Соперничество двух земских центров власти становилось неизбежным. Но не стоит забывать о том, что в Нижнем Новгороде сидели воеводы, лояльные властям ополчения. Правда, подмосковное правительство больше не могло заставить нижегородцев отсылать деньги под Москву; не стала помогать ополчению и соседняя с Нижним Новгородом Балахна, которую без ее согласия отдали «в корм» московским стрельцам. Оттуда просто не привезли никаких запасов в «таборы». Дело было не в том, что нижегородцы по-прежнему, как во времена царя Василия Шуйского, хотели оказаться в стороне. Но у них появилось законное стремление к тому, чтобы их порывом к восстановлению порядка больше никто не воспользовался. Так следует воспринять прозвучавший призыв Кузьмы Минина о жертве на земское дело, разрушавшееся от казачьих бесчинств. Не мог не думать об этом, принимая на себя руководство нижегородским ополчением, и князь Дмитрий Пожарский.

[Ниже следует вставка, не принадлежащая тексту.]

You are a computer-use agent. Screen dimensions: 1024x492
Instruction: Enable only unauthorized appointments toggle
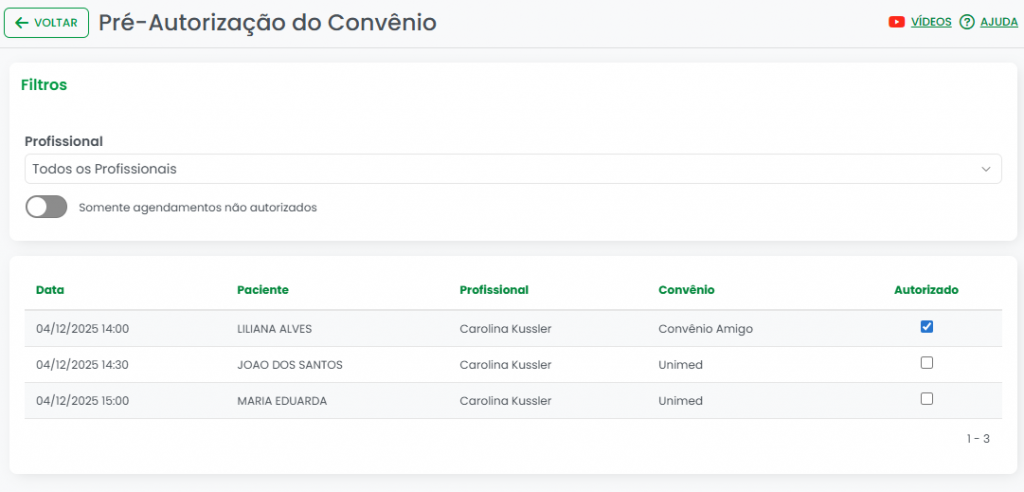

История нижегородского ополчения Минина и Пожарского, казалось бы, настолько хорошо изучена, что остается лишь напомнить общеизвестные факты. Кому не знакомы эти хрестоматийные картины с обращением Кузьмы Минина сначала к нижегородцам, а потом к князю Пожарскому, еще не до конца оправившемуся от ран, но благородно согласившемуся возглавить собранное ополчение ради дела освобождения Москвы?! Между тем привычное для нас сочетание имен Кузьмы Минина и Дмитрия Пожарского (именно в таком порядке) отражает целую концепцию «народного» восприятия тех событий, хотя для современников, конечно, более значимым было имя стольника и стародубского князя во главе движения. Князь Дмитрий Пожарский умел «не заноситься». Он не только доверился Кузьме Минину, но и в дальнейшем следил, сколько мог, чтобы заметная роль и значение нижегородского земского старосты не подвергались забвению. Но после успеха нижегородского движения и освобождения Москвы нашлось немало тех, кто хотел бы приписать себе исторические лавры. Так, настойчиво утверждал версию о решающем влиянии на нижегородцев призывов из Троицесергиева монастыря первый историк Смуты келарь Авраамий Палицын. Сквозь всё его «Сказание» проходит идея о том, что только мудрые троицкие власти смогли добиться нужного результата. Не остановился он даже перед упреками освободителям Москвы в том, что ополчение во главе с князем Дмитрием Пожарским зря простояло несколько месяцев в 1612 году в Ярославле, предаваясь там больше пьянству, чем сборам в поход под столицу.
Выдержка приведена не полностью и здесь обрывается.